Jai Kisan: Success Of Farmers' Protest Proves The Strength Of Their Convictions

Farmers’ movement reaffirms that peasants are makers of their own rebellion.

Jai Kisan: Success Of Farmers' Protest Proves The Strength Of Their Convictions

The farmers’ agitation, like any other soc­ial movement, has its own text, con­text and sub-text. The text of agitation, quintessentially, is the protest against big corporate capital being proffered by the government, typically evident in the context of the three farm laws. Broadly, farmers see the announcement that these laws would be repe­aled in the ensuing winter session of Parliament as a pyrrhic victory—too little too late. After all, nearly 700 farmers died protesting. It is the sub-­text that mystifies the fine print of agrarian ref­o­rm, and where the movement’s discourse is emb­edded.
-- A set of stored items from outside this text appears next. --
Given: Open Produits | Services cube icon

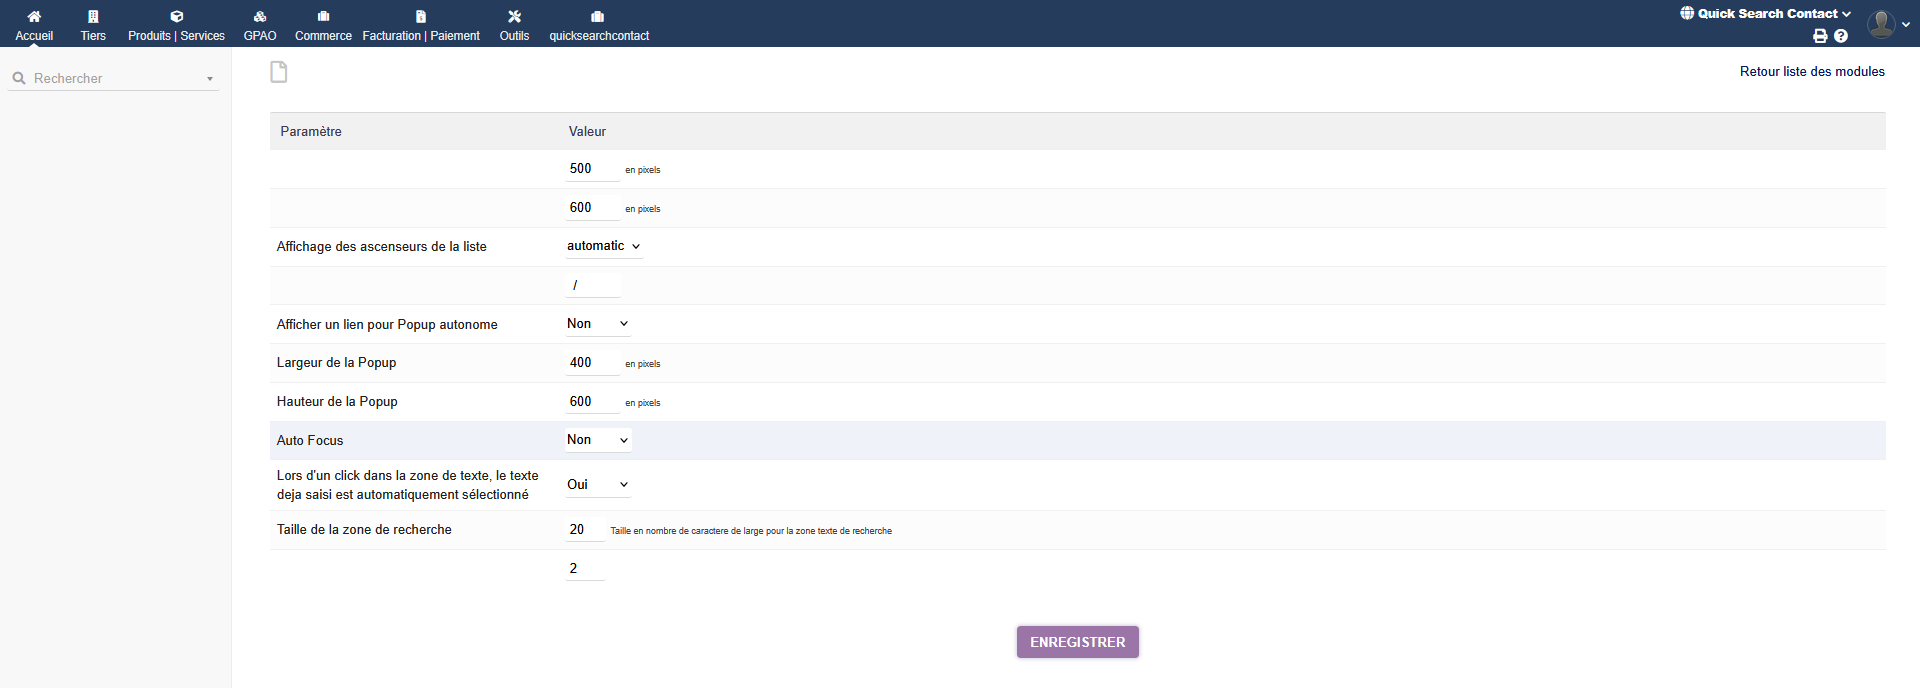Looking at the screenshot, I should [x=176, y=16].
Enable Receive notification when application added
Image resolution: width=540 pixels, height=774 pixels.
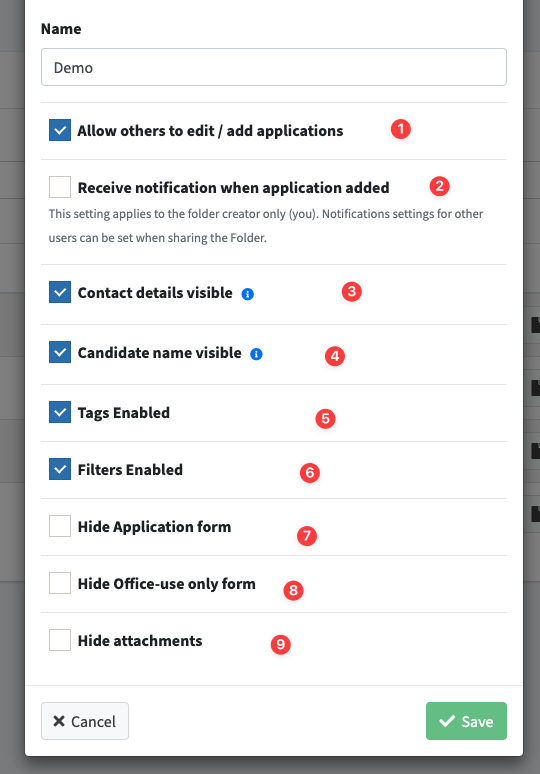[60, 187]
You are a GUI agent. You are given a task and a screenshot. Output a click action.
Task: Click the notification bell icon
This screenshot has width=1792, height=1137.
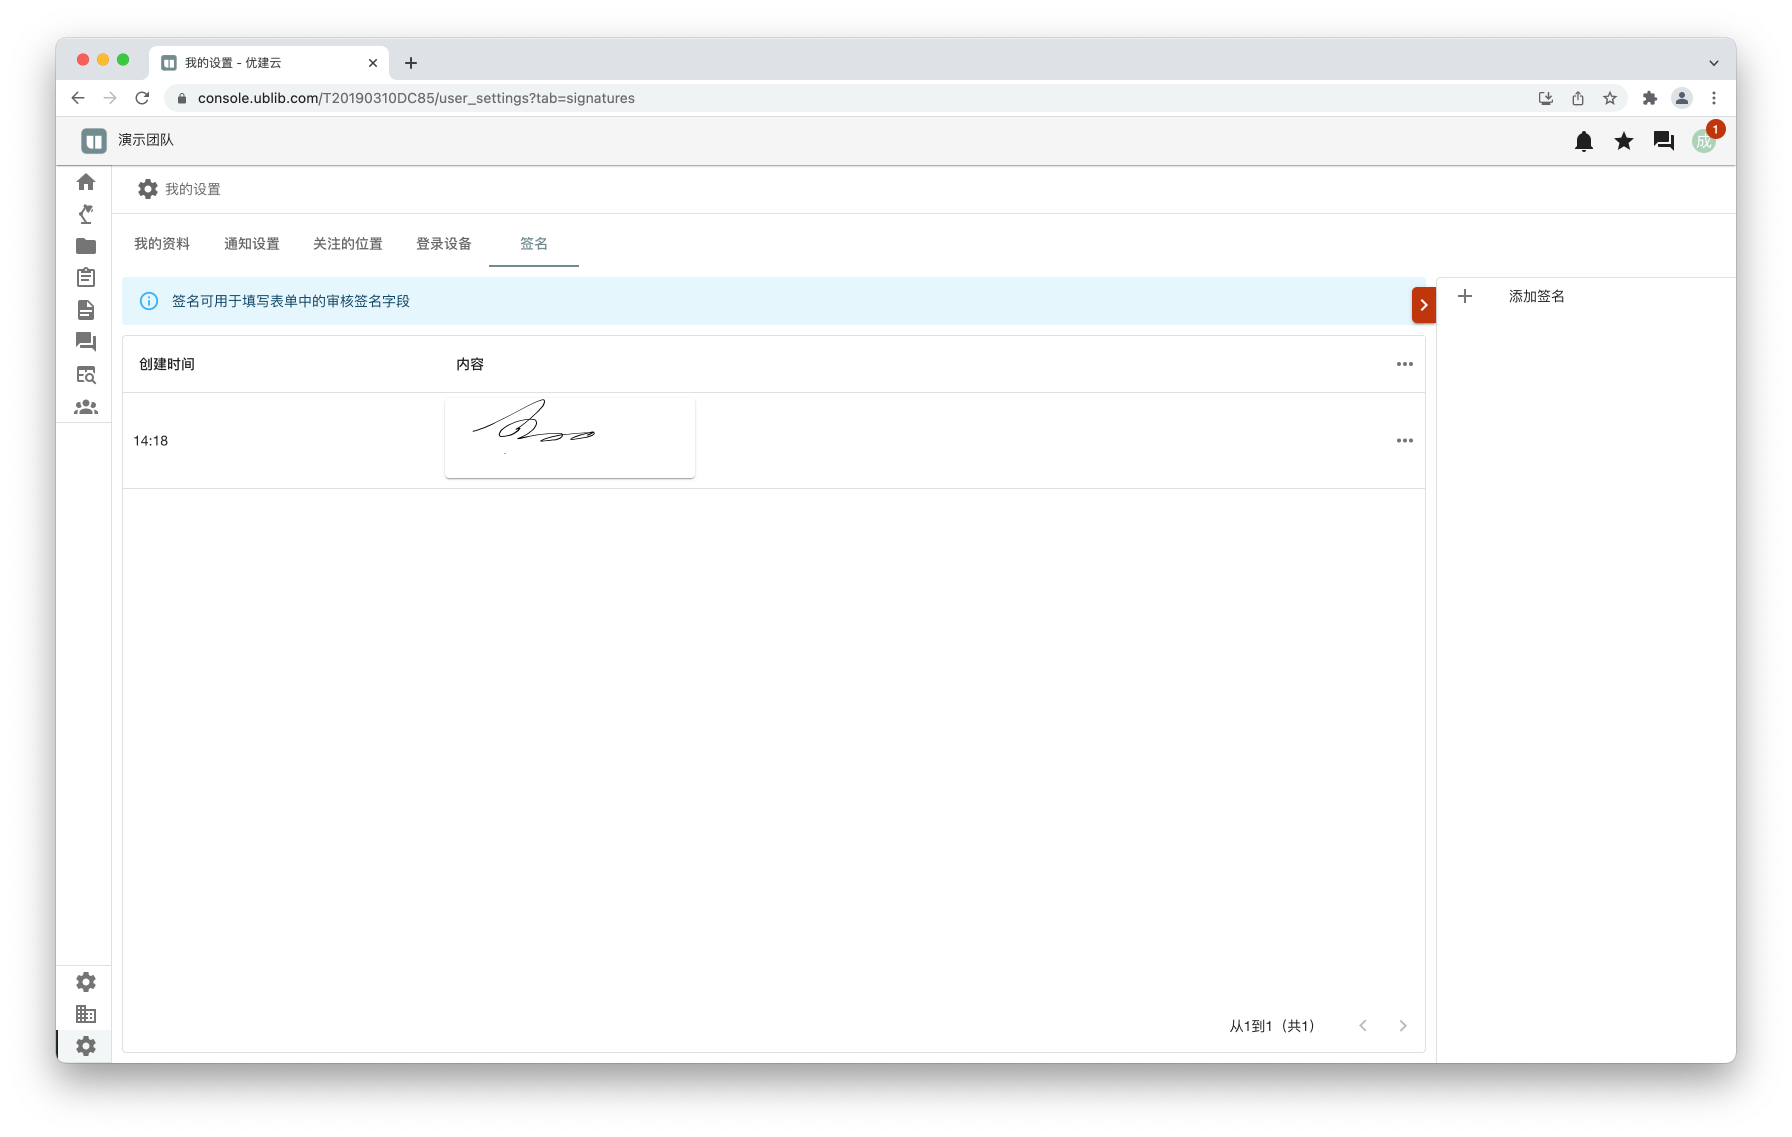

To put the text in perspective, let’s recall the thr­ee central farm laws. ‘The Farmers’ Produce Tra­de and Commerce (Promotion and Facili­ta­tion) Act, 2020’, ‘The Farmers’ (Empowerment and Pro­tection) Agreement of Price Assurance, Farm Services Act, 2020’, and ‘The Essential Comm­o­d­i­ties (Amendment) Act, 2020’, were aimed at sun-­setting the Minimum Support Price (MSP) reg­i­me through a new arc­h­itecture of contract farming, bereft of any crop-­price guarantee or clear dispute resolut­ion mechanism. It also laid down a roadmap for hoarding and storage of some essential farm pro­duce by private traders, mainly big corpora­tes, which they were legally unable to do before. The so-called agrarian reforms by the Centre, predicated on these three enabling laws, were not only an indictment of federal principles as enshrined in the Constitution, but a recipe prepared for both national and global neo-liberal age­nda. The laws marked the continuation of the Nat­ional Agricultural Policy announced by the BJP-led NDA coalition on July 28, 2000, to indu­st­rialise and privatise the agrarian sector for exp­ort and trade-led growth. The debilitating imp­lications of the policy shi­ft, as perceived by the farmers, were, among others, the removal of price support and subsidies, com­plete dependence on the vagaries of market forces, absence of government cont­rol and acc­ountability, and easier import/export of agric­u­ltural commodities within the larger fra­mework of global trading systems in agriculture. In a nut­s­hell, farmers saw these laws and policies as an ins­trument of land grab by corporates.